- The way he would take Josh to museums and paint and do art with them. So they wouldn't grow up in front of the TV
- The way they never used the word Death, or Dying
- The way he deteriorated from "movie star handsome" to "flesh and bones." In the end he was 6 feet tall and weighted 92 pounds.
- The idea of pushing things away, not being able to talk, but pushing everything away
- The way Evan would hold his head up so he could sit up straight, or how josh stayed home from prom to take care of him. And how Beth would stay up all night with him, and take care of him like a baby.
One of my favorite insights was the way she discussed how they never used the words death or dying. They both knew what was going on, but they didn't need to talk about it, they just knew. When my grandma was dying, she never said she was, but she knew she wouldn't be coming to fire island after last summer because she knew she wouldn't last, but she just wanted to enjoy her time left and be with the people who love her. Which is what i believe in, not being afraid to die, but not talking about it. Just let nature take it course.
My other favorite insight was how this slow death caused him to need to have to take care of him. He didn't want to have people doing things for him, he still had his dignity, so he didn't like it. But eventually he accepted it. I don't ever want to be old enough, or in a position where i need people to wait on me hand and foot. Where my loved ones have to watch me slowly die. Like what my mom said with how she isn't afraid of death, just the effect it will have on people when she does die. I can relate to that because i have too much that i cant leave behind and i don't want other people to be responsible for me when i do die.
What this story brought to mind is what it is like to literally be living just to avoid death.

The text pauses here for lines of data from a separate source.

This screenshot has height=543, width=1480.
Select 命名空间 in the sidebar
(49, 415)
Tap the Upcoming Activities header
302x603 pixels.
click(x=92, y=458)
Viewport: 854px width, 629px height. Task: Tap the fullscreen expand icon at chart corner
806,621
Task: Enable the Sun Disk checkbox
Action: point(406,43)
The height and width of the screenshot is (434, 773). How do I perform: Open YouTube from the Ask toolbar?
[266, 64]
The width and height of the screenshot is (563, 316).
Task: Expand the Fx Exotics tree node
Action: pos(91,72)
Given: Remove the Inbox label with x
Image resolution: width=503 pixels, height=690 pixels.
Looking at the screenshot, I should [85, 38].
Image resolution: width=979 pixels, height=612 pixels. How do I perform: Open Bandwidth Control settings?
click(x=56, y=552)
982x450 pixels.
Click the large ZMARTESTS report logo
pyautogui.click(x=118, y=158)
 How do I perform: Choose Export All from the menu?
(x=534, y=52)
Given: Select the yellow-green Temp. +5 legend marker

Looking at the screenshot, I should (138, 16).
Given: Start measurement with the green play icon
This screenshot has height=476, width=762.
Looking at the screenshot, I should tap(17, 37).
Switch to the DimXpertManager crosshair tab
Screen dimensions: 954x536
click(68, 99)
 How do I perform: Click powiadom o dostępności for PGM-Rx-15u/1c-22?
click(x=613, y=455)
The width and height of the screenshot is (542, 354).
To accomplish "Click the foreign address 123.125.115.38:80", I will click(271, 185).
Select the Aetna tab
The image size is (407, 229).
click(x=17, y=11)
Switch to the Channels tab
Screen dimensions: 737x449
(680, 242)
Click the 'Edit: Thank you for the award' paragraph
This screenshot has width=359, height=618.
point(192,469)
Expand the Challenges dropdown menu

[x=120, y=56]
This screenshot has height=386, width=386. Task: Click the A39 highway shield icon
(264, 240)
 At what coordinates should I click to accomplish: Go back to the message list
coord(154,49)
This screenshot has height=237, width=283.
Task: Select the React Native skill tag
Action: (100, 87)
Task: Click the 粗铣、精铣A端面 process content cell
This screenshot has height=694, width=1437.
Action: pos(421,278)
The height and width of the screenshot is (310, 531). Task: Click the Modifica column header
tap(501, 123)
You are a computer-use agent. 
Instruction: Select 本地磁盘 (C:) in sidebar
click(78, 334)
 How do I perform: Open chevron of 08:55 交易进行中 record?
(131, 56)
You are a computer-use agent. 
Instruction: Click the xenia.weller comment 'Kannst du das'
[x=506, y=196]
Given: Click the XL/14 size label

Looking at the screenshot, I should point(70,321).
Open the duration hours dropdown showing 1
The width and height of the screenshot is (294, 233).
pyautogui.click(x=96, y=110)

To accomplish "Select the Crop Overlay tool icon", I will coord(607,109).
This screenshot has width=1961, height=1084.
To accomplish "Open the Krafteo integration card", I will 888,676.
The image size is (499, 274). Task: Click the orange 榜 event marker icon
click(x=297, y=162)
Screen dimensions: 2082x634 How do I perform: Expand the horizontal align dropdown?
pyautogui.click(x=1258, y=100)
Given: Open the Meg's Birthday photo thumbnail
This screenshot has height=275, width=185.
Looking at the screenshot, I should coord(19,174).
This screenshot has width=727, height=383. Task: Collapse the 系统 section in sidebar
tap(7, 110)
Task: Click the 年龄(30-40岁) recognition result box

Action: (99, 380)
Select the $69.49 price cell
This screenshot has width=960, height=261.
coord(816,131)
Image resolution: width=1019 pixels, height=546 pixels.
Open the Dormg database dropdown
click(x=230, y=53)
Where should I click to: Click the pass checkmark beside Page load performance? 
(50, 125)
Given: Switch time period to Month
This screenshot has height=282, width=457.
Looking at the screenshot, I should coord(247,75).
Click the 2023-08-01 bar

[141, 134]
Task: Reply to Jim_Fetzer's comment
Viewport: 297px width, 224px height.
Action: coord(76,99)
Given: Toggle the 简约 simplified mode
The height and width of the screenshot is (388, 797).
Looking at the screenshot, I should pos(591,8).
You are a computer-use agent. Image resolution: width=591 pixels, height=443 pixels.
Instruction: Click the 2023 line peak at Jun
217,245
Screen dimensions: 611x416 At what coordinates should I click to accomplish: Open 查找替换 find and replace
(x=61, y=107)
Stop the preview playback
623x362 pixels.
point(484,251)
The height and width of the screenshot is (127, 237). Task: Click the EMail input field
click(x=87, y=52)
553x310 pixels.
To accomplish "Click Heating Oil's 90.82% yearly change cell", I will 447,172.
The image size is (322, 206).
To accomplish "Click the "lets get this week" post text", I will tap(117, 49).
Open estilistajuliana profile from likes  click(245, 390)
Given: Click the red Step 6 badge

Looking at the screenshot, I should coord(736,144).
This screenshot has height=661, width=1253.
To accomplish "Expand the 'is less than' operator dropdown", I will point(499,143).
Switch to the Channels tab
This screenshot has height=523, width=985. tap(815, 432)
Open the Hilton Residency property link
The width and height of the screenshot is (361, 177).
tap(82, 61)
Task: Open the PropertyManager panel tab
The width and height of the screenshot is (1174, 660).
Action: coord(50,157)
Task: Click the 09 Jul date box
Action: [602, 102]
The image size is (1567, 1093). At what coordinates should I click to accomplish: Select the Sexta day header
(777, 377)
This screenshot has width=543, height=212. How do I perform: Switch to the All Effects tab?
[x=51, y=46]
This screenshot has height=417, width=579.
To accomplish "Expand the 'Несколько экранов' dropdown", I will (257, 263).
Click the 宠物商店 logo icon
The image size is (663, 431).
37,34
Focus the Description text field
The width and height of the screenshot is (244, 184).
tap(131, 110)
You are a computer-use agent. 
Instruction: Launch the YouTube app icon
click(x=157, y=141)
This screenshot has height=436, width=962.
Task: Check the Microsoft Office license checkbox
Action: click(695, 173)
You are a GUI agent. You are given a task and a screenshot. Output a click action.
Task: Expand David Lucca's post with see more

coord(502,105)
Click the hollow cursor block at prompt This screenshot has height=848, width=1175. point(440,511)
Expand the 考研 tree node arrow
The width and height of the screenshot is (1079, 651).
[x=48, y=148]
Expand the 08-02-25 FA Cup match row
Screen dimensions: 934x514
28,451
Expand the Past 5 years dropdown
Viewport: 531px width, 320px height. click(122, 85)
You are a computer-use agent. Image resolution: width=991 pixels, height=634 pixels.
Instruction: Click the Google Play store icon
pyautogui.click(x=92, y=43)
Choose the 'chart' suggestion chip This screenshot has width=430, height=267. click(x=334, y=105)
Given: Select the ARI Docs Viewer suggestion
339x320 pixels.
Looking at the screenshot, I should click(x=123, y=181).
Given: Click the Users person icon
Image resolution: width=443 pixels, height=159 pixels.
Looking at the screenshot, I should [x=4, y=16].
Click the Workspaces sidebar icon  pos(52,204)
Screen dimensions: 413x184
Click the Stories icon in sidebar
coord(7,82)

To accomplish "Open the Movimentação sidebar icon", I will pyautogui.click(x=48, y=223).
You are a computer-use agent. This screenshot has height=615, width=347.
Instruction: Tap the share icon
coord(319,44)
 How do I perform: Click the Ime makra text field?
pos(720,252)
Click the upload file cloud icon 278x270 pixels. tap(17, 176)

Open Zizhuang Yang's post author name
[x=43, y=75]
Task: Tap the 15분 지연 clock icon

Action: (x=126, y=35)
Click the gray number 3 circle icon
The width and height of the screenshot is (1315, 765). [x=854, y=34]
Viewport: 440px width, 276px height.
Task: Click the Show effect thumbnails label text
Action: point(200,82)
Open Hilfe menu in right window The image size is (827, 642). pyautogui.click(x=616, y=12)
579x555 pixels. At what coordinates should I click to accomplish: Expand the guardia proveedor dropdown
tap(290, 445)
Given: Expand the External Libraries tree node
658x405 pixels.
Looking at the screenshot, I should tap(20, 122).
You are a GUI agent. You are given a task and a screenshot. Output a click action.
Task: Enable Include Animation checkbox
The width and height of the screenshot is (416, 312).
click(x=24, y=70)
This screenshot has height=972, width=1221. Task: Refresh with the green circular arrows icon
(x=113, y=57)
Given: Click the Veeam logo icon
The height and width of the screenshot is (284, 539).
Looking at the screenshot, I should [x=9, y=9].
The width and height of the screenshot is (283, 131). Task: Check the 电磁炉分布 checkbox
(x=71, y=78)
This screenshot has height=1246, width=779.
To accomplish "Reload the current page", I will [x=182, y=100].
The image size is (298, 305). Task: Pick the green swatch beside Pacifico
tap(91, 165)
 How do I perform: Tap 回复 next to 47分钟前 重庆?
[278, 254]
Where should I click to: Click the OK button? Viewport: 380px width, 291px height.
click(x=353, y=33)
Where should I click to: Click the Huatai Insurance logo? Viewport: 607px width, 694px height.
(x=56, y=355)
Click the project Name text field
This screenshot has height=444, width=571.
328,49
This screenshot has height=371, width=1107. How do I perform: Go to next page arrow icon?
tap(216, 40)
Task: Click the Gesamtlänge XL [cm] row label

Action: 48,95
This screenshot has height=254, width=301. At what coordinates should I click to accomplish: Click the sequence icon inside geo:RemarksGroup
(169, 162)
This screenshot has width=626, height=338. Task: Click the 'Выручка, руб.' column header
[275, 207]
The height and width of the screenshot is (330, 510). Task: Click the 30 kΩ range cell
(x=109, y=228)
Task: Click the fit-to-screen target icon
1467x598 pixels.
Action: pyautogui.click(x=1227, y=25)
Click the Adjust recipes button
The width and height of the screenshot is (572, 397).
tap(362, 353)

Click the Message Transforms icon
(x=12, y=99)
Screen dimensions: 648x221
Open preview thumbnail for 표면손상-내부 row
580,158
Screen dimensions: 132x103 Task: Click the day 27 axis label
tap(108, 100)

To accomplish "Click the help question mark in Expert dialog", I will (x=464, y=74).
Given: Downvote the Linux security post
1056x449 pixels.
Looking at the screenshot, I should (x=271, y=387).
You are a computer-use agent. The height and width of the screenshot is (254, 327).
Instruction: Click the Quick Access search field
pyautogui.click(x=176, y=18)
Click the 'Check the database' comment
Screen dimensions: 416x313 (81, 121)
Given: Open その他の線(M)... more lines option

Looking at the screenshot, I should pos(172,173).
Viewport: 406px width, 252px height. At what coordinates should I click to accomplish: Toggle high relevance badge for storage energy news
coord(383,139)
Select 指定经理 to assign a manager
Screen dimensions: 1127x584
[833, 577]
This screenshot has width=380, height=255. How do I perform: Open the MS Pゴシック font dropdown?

We always scramble if we find out we are going to die because suddenly there is so much to accomplish. We know that everything is going to end, so we want to do all the other things because we were living our lives. We couldn't go to Paris because we were working, but now we have 9 months to live so i am going to go learn french and visit the Eiffel Tower. What i thought about was, why do we suddenly feel the need to really live, when we find out we are dying. That is what i respected about this story. This man only changed the way he lived because he couldn't physically do the things he used to. He continued to live as he had because he was living the life he enjoyed. He only spent more time with his wife because they both knew they were going to have to make up for lost time. Although it isn't directly related, i learned that if you can continue living the way you are living when you find out you are going to die. Then you are living a good life. But what i learned is to love who you are with and what you do so that you don't have to look back when you are dying and question why you weren't living the life you dreamed you were.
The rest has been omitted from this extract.